Al-Asi also actively promotes the lie that Jews were behind the 9-11 attack, stating: “Where were the 4,000 to 5,000 Israeli Jews that were supposed to be in those two buildings on the 11th... Did they know something we didn’t know?”
Imam Abdul Alim Musa, a frequent speaker for the MSU at UCI, sells at some of his events copies of an antisemitic book, The Ascendant Qur’an, which blames Jews for conspiring against Islam. Musa maintains contact with virulently antisemitic groups such as , which promotes Holocaust denial and anti-Jewish conspiracy theories.
As a result of the hostile environment created by these chapters and their members, Jewish students have reported feeling physically unsafe, harassed, and intimidated while on campus, and some have even reported leaving the university, avoiding certain parts of campus, and hiding symbols of their Jewishness.

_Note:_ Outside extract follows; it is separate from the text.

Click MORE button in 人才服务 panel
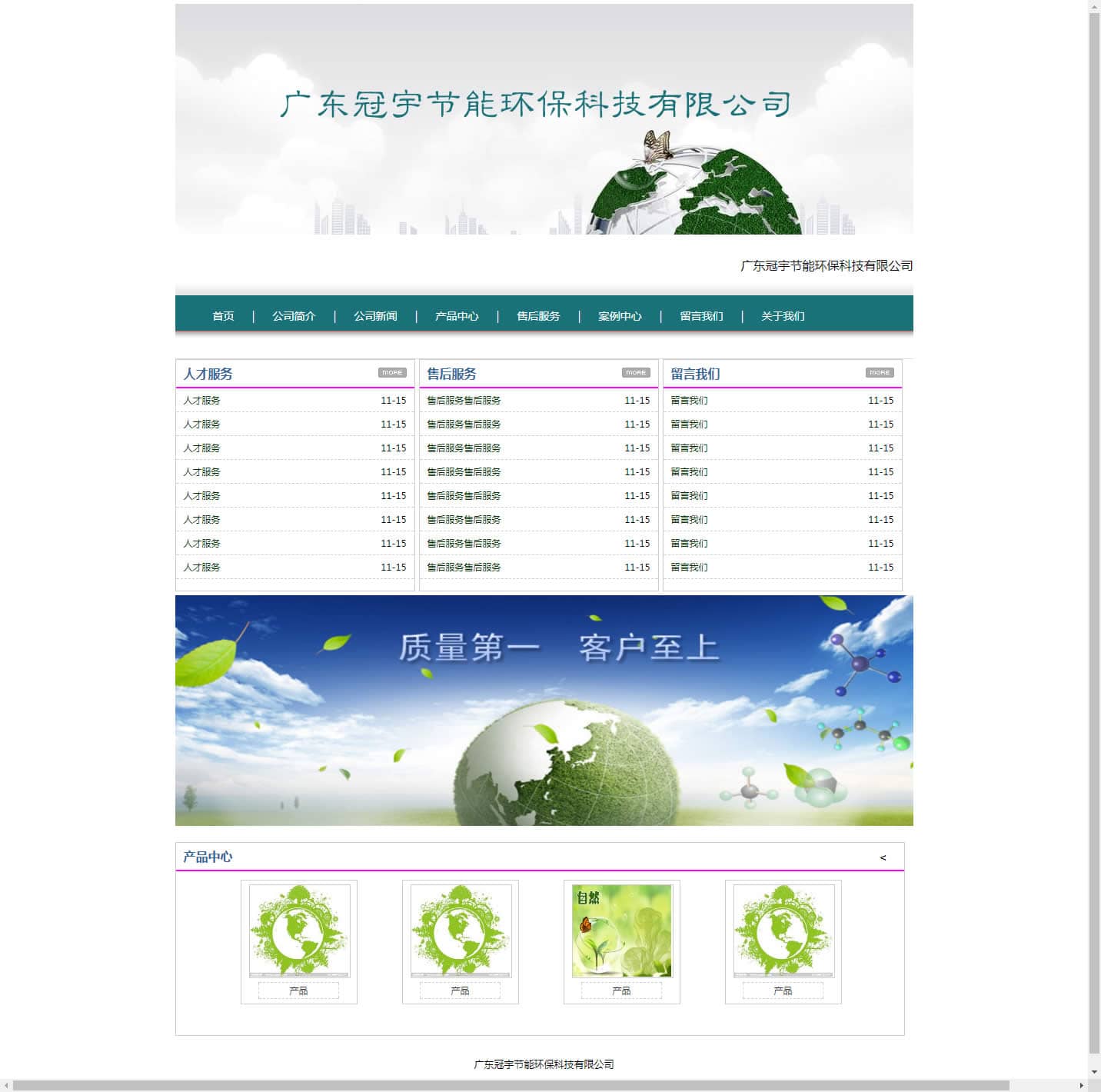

Students can be pro-Palestinian without resorting to physically confrontational, disruptive, and virulently aggressive behavior and it is this behavior, which continues to escalate, that deeply concerns me. Expressing support for the Palestinians is not the same as chanting “Death to Jews!” “Death to Israel”...O Jews, the army of Mohammed is coming for you,” or holding banners that read “Death to Zionism” and “Long Live the Intifada.”